The press shown in FIG. 1 is a multistation transfer press with a total of four successive press stations 3, 5, 7, 9, each including a bottom die as well as a slide of known construction which is movable up and down and, via a corresponding driving unit, away from and toward the corresponding bottom die in a power-operated manner. The slides are guided in a machine frame and are driven by a driving device which is supported by way of columns 11, 12, 13 as well as by additional columns which are shown schematically in FIG. 1 by their outlines 15, 16, 17. The slides and therefore the press stations 3, 5, 7, 9 operative synchronously.

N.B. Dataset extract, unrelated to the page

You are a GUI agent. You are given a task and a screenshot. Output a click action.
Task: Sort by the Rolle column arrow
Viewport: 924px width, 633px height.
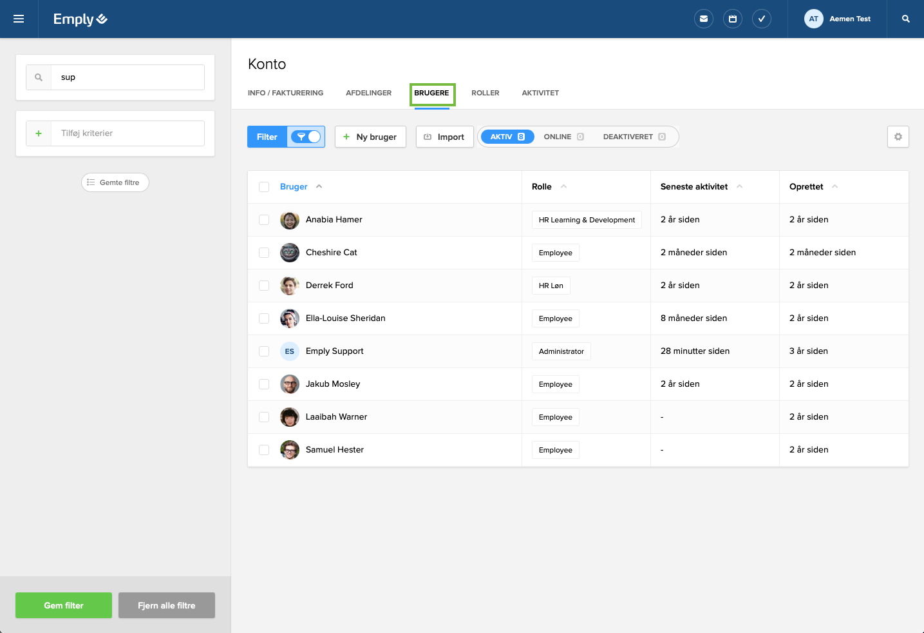coord(564,186)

The bottom dies, which are part of each press station 3, 5, 7, 9, are disposed on sliding tables, each of which includes a corresponding base frame 19, 20, on which the sliding tables can be displaced laterally. That is, the sliding tables can be displaced in the Z-direction indicated by the intersection of axes X-Y-Z and, as required, can be locked. For the further transport of workpieces, which were introduced into the multistation transfer press 1 by a feeding device 22, a transfer unit 24 is used which contains a first transfer system 26 and a second transfer system 27. Relative to the transport direction indicated by the X-direction of the intersection of axes X-Y-Z, the first transfer system 26 is arranged upstream and the second transfer system 27 is arranged downstream relative to the transport direction. The transfer system 26 therefore extends through a first section of the multistation transfer press 1 and the second transfer system 27 extends through a second section. In the first section of the multistation transfer press 1, i.e., in the press stations 3 and 5, deforming steps are carried out on the workpieces, such as deep-drawing, or the like. In the following second section of the multistation transfer press 1, i.e., in the press stages 7 and 9, cutting operations, separating machining steps as well as, if required, further deforming steps are carried out.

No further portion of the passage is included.